Teen-Soap trifft Murder Mystery


Mit den bereits angesprochenen inhaltlichen Merkmalen und gemessen an der Popularität steht «Riverdale» aber noch einmal deutlich über den meisten anderen Formaten des Senders. Wenn in Deutschland hierzulande wöchentlich neue Folgen bei Netflix erscheinen, zählt «Riverdale» stets zu den meistabgerufenen Streaming-Formaten. Manchmal landet die Serie im Wochen-Ranking sogar auf Platz eins.

Archie Comics vs. «Riverdale»

Die Archie Comics sind eigentlich augenzwinkernde Geschichten um einen Highschool-Schwerenöter, seine Liebeleien und Freunde – durch und durch eskapistische Unterhaltung. Purer Eskapismus ist «Riverdale» zwar auch, irgendwie transformierte Serienschöpfer Roberto Aguirre-Sacasa die Geschichten aber zu einem sehr selbstreferenziellen, Popkultur-besessenen und ernsthaft-düsteren Crime-Drama, das häufig wenig Sinn ergibt, aber dafür ein ungemein hohes Suchtpotenzial und umso mehr Style besitzt.

##############################

■ Anweisung a:
Liste die drei Adjektive in ihrer Grundform auf, die im extrahierten Text unmittelbar vor dem Wort „Crime-Drama“ stehen.

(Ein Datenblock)
##############################

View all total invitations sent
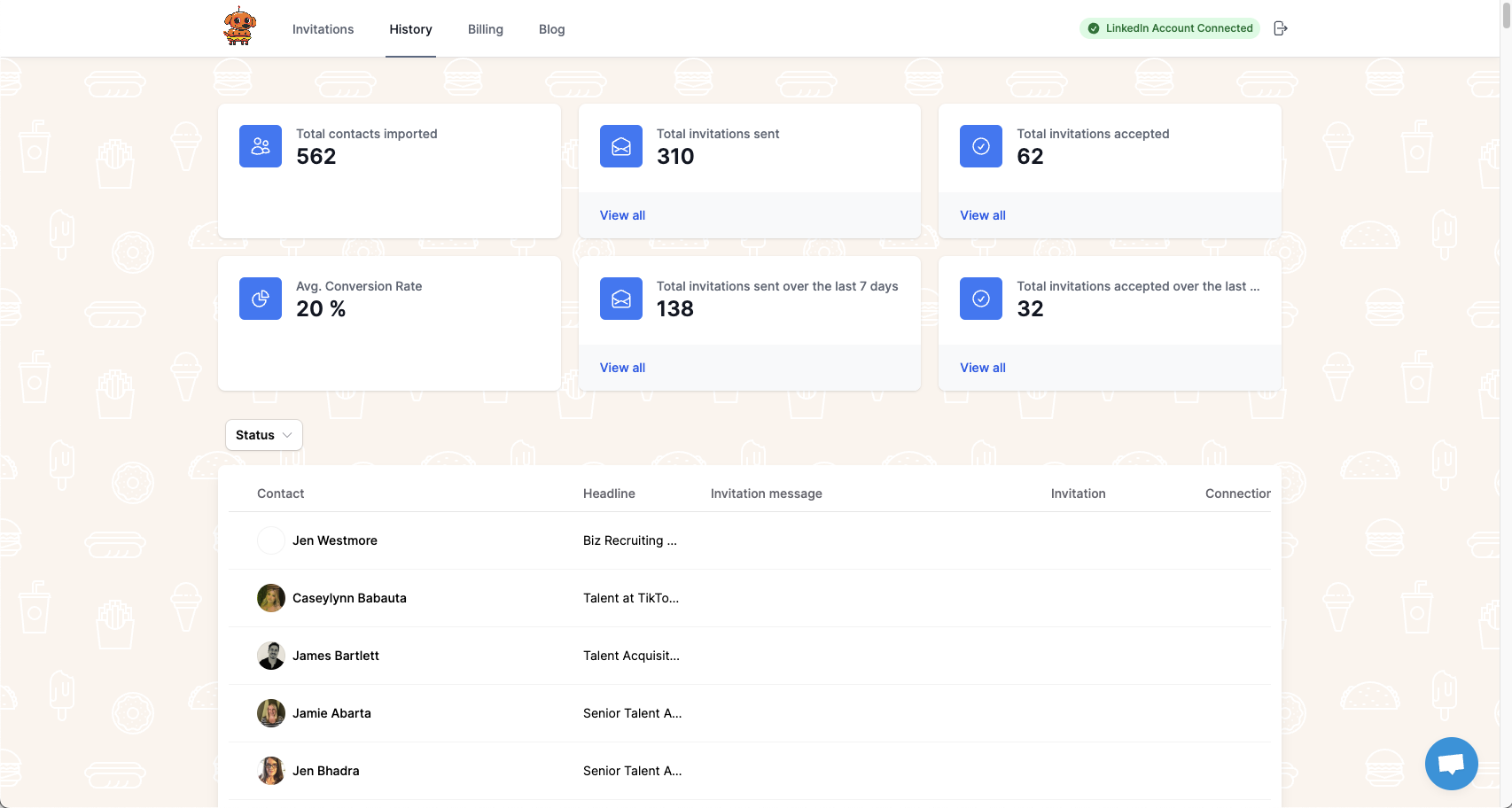 622,215
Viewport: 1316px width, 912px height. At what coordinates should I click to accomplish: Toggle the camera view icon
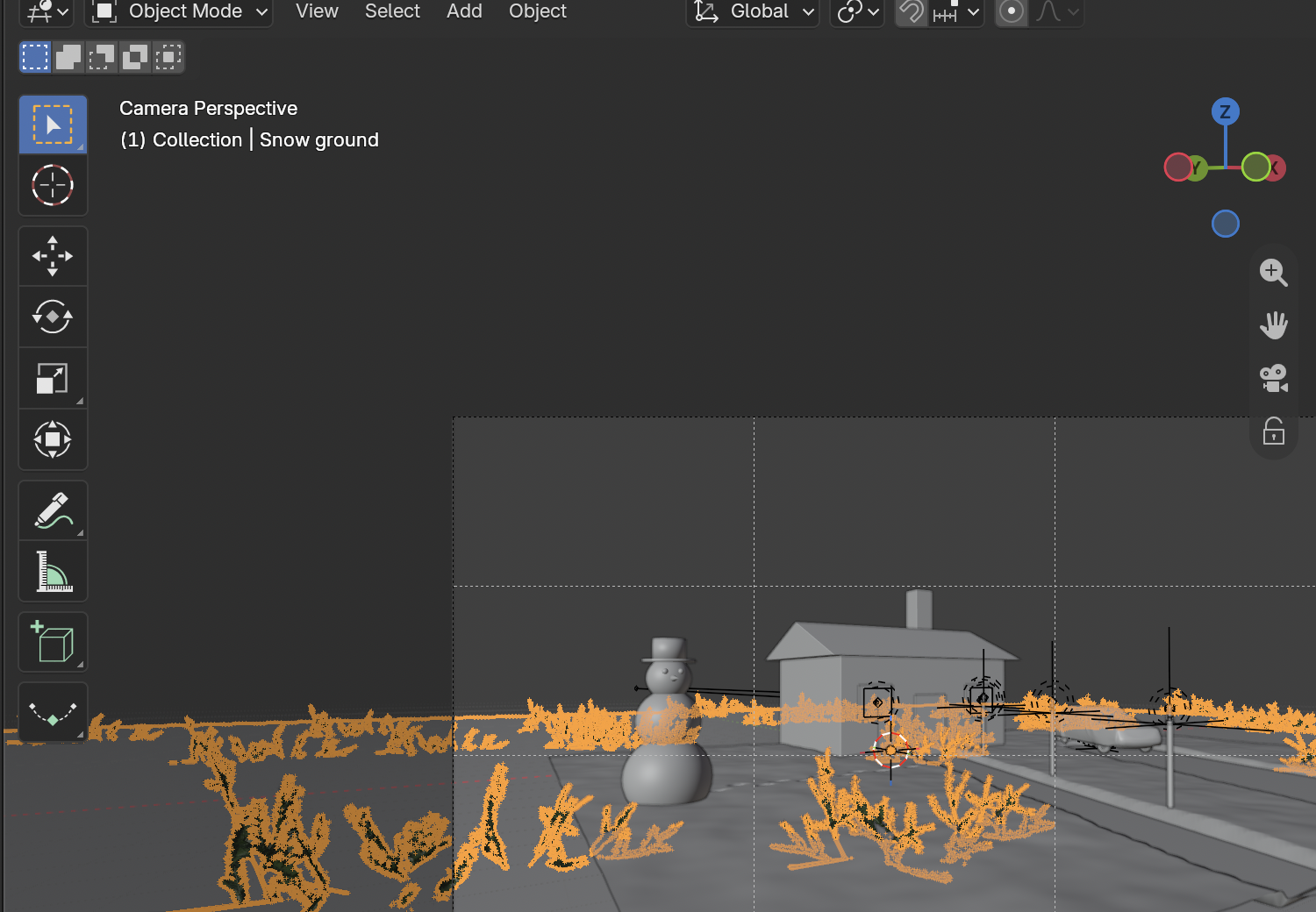pos(1273,378)
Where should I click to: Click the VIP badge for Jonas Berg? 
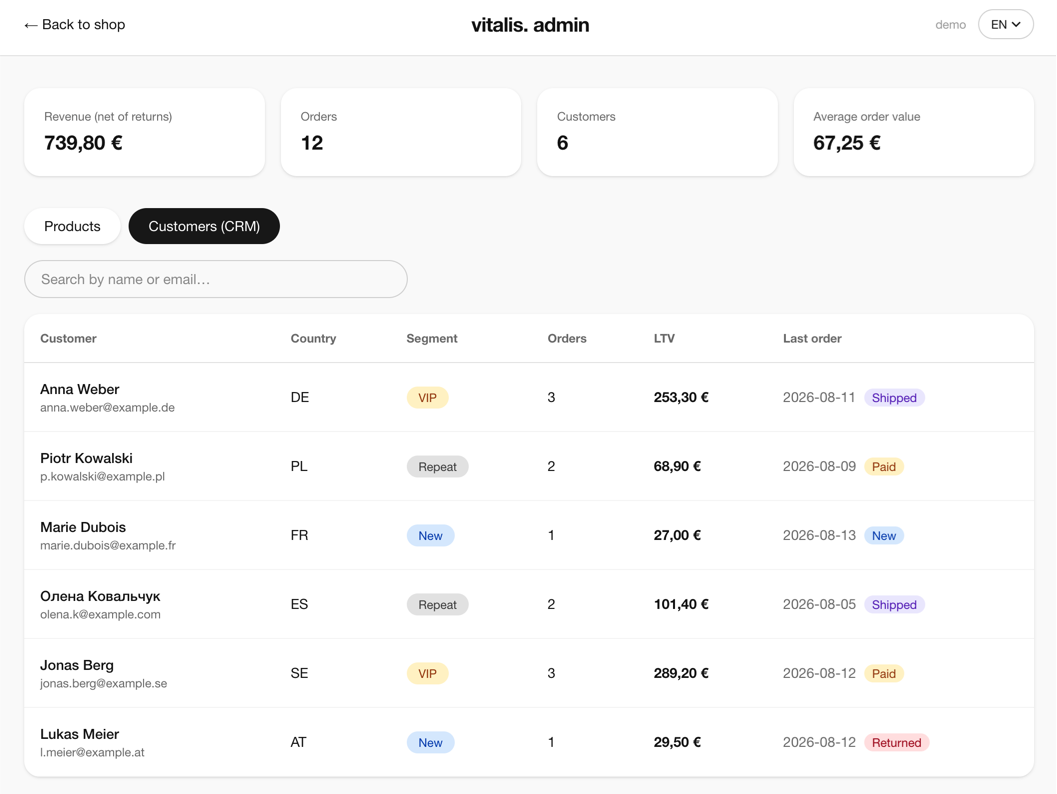[x=427, y=673]
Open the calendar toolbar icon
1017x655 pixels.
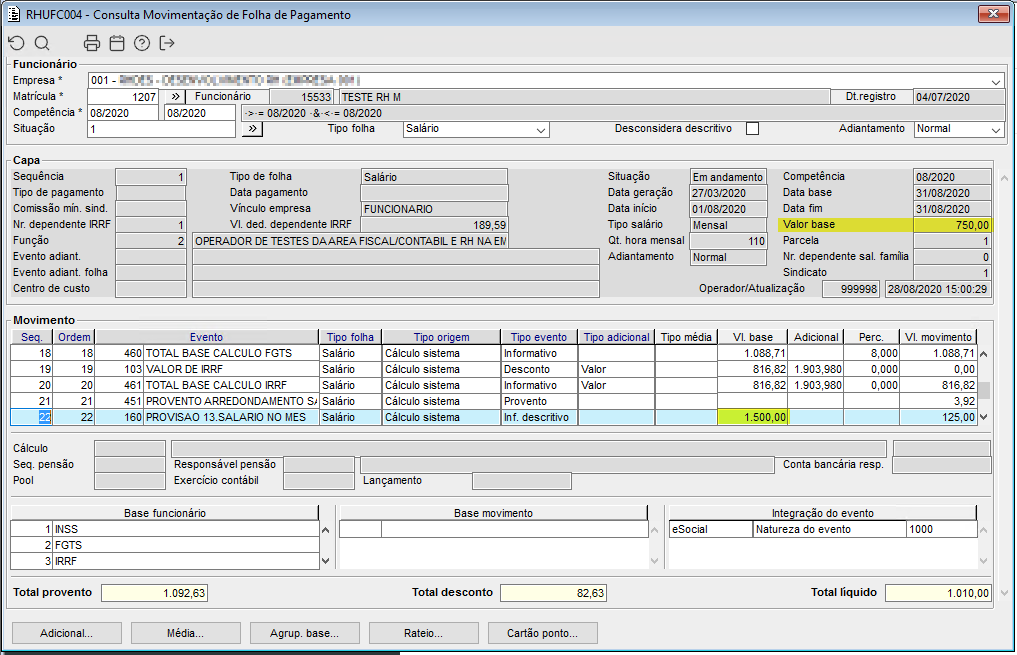[x=117, y=43]
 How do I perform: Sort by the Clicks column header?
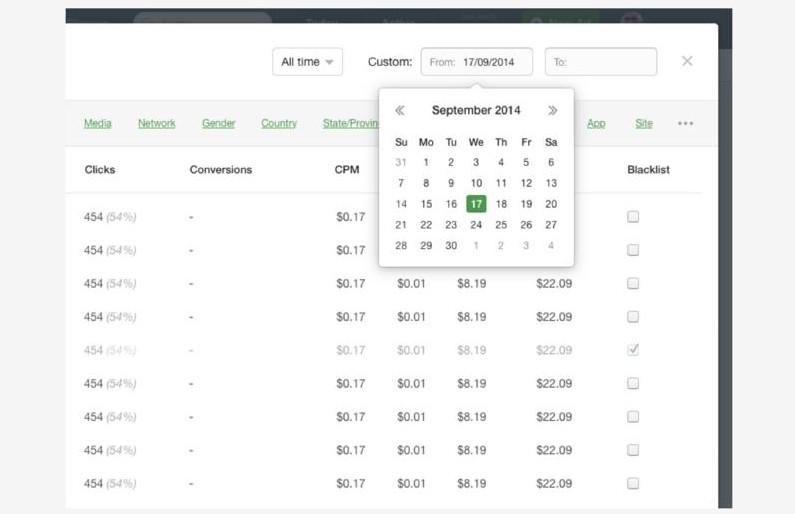(x=100, y=170)
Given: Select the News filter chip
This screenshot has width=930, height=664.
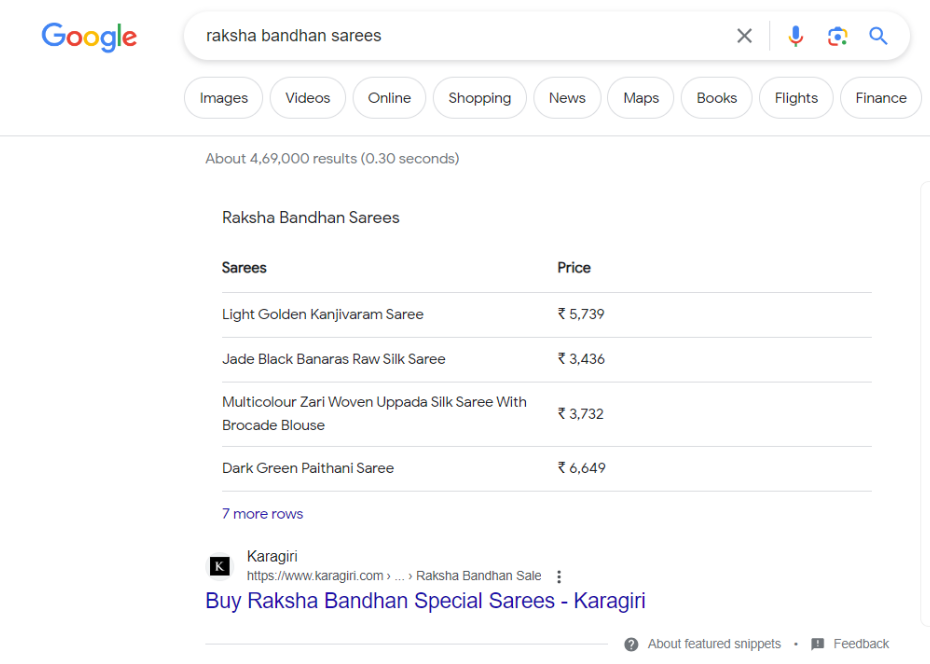Looking at the screenshot, I should [x=567, y=98].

##############################

■ Anweisung b:
Gib die Einträge des Datenblocks erneut aus, beginnend mit der Zeile, die „Open the calendar toolbar icon“ enthält, und endend mit dem letzten Eintrag des Blocks. Tausche dabei „filter chip“ gegen „filter tag“ und lass die Bilder weg.

■ Richtige Antwort a:
selbstreferenziell, Popkultur-besessen, ernsthaft-düster

■ Richtige Antwort b:
Open the calendar toolbar icon
1017x655 pixels.
[x=117, y=43]
 How do I perform: Sort by the Clicks column header?
(x=100, y=170)
Given: Select the News filter tag
This screenshot has width=930, height=664.
Looking at the screenshot, I should [x=567, y=98].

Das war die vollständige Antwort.